Few know that India’s newfound semiconductor ambitions are in fact a revivification of a failed dream. India’s Semiconductor Lab (SCL) at Mohali was engaged in some niche technologies, which were within striking range of the then-prevailing cutting edge, until governmental neglect and a mysterious fire in 1989 brought disaster to the endeavour. India’s planned revival of the SCL and the various industrial semiconductor facilities being set up under the Production Linked Incentive (PLI) and various states’ schemes requires not only support but also protection, lest history repeat itself.
One has to be cognisant that India’s strengths in the sector are nowhere near that of China’s. By no means are we even close to Chinese sophistication in the sector, nor their well-developed academic-industrial complex. Unsurprisingly, the first iteration of the PLI-semiconductor scheme had no takers, since misguided self-approbation had convinced policymakers that a country with next to no research and industrial ecosystem necessary to support chip manufacturing below 14 or so nanometres (nm), if one is being exceedingly charitable, will suddenly start churning out 7 nm chips. The problem is not that of scale—etching a 7nm chip, a 14nm chip, and a 28nm chip requires completely different machines operating on different principles and levels of technological complexity altogether. These efforts belong to altogether different technological worlds.

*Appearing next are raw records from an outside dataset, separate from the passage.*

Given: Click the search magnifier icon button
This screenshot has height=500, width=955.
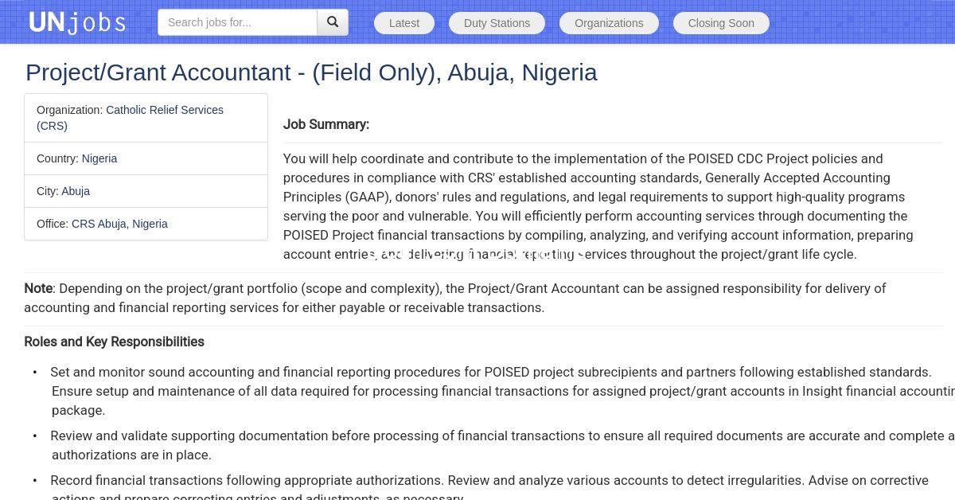Looking at the screenshot, I should coord(333,22).
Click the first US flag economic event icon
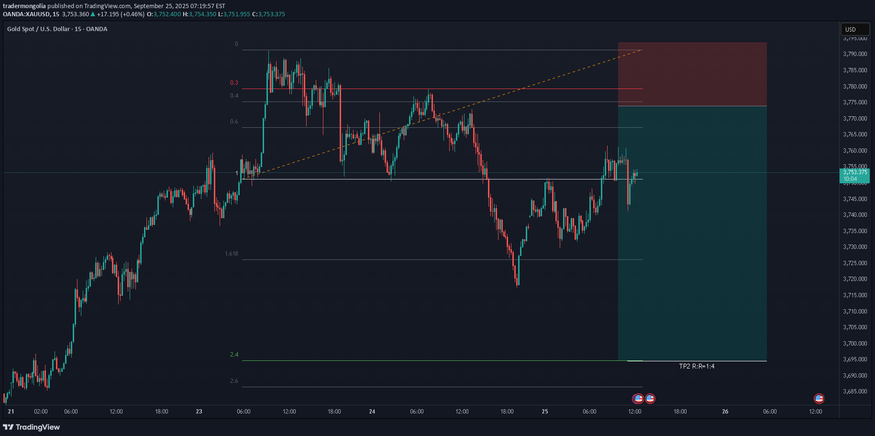Screen dimensions: 875x436 (x=638, y=398)
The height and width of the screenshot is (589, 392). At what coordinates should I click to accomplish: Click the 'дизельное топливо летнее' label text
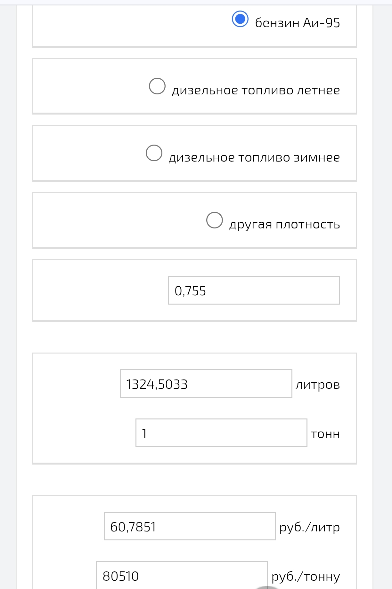click(256, 90)
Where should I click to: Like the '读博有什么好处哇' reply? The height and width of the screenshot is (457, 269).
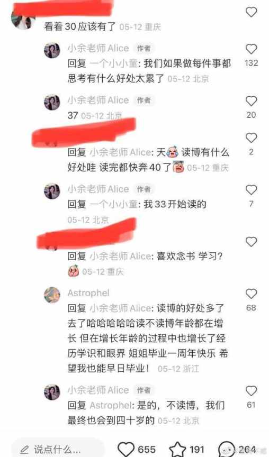[x=251, y=138]
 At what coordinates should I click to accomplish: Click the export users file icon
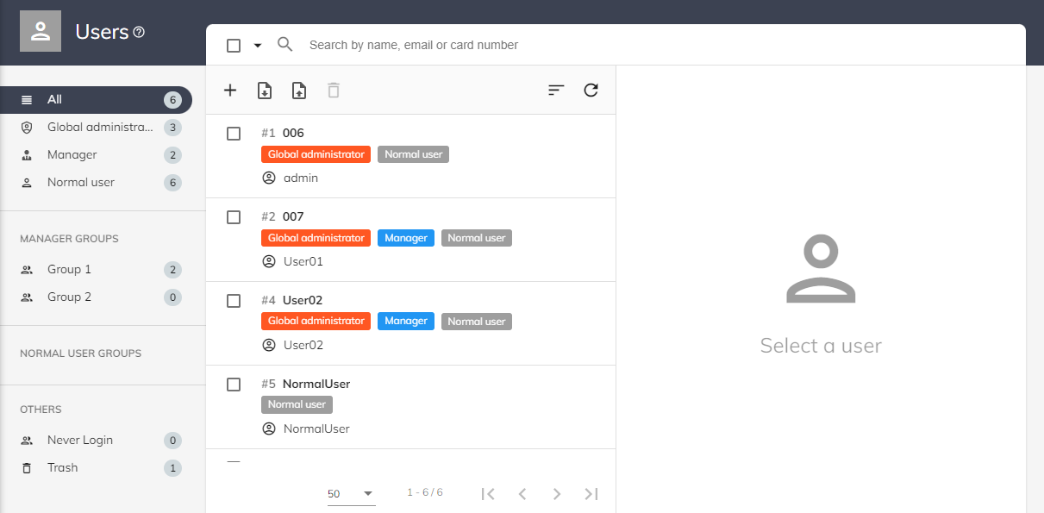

Much tinkering with the PLI-semiconductor scheme, tempered perhaps by an amalgamation of reality and foreign mockery, has resulted in multiple entities beginning to set up chip testing, packaging, and fabrication facilities for chips 28 nm and above. This is economically significant since the vast majority of industrial and consumer applications, including in defence, require low-profit-margin chips in the 28 nm to 90 nm range. In fact, the US’ cutting-edge F-35 Lightning-II multirole fighter aircraft were last known to be powered by a 90 nm process chip, though they are undergoing a replacement from 2024 onwards with new chips having an unknown chip thickness. In any case, China’s principal competitor is the intellectual property landlord, the USA, which is aggressively reshoring fabrication and its vast ecosystem of suppliers and niche specialists spread across Europe, Taiwan, and Japan. India remains nowhere near China’s line of fire, notwithstanding the impressive lineup of photo ops in Vigyan Bhavan and the PMO in Delhi.